# 9 week old puppy and "gay tail"



## americanmuscle (Aug 10, 2013)

Does anyone have pics of adult pits with "Gay tails"? I'm just wondering what he will look like when he's full grown. Does he have a gay tail? Is there a way to correct or help it?


----------



## americanmuscle (Aug 10, 2013)

Heres another pic..


----------



## ::::COACH:::: (Apr 4, 2012)

It does look gay....you can't correct it as it is a structural thing...but maybe he won't always hold it up as he matures??
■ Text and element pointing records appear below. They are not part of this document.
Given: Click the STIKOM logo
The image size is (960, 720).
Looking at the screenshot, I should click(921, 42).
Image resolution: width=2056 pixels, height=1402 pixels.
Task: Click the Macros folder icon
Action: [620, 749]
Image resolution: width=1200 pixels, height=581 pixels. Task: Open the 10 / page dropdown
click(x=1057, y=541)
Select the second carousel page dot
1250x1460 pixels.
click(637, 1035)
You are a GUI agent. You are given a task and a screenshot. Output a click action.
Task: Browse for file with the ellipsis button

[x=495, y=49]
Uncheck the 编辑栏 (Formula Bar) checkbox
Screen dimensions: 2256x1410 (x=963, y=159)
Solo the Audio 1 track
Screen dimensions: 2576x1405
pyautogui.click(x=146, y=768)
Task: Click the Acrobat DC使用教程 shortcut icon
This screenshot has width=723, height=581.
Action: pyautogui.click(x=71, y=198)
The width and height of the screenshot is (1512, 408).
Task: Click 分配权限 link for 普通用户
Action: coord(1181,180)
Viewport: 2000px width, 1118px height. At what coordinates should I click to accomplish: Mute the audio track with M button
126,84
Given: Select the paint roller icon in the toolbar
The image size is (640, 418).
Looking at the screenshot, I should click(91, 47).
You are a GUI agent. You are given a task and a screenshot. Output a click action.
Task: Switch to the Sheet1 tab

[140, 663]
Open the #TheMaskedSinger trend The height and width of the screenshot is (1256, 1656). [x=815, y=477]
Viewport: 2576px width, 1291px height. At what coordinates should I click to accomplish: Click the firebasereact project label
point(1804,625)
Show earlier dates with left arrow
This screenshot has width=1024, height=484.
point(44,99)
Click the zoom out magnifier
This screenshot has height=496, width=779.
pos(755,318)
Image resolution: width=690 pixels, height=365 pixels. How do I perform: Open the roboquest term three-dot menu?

Here is an adult dog I found online with a gay tail...


----------



## americanmuscle (Aug 10, 2013)

It there a possible way to tape it loosely to train it to be straight? Kind of like cropping a doberman or great dane's ears?


----------



## ::::COACH:::: (Apr 4, 2012)

I've never heard of there being a way to tape or correct it. Your pup is cute, I'd just leave it alone


----------



## ames (Jun 6, 2010)

::::COACH:::: said:


> I've never heard of there being a way to tape or correct it. Your pup is cute, I'd just leave it alone


Agreed, I would leave it alone too.

It might relax a bit we they grow. Are you planning on showing your dog is that the concern?


----------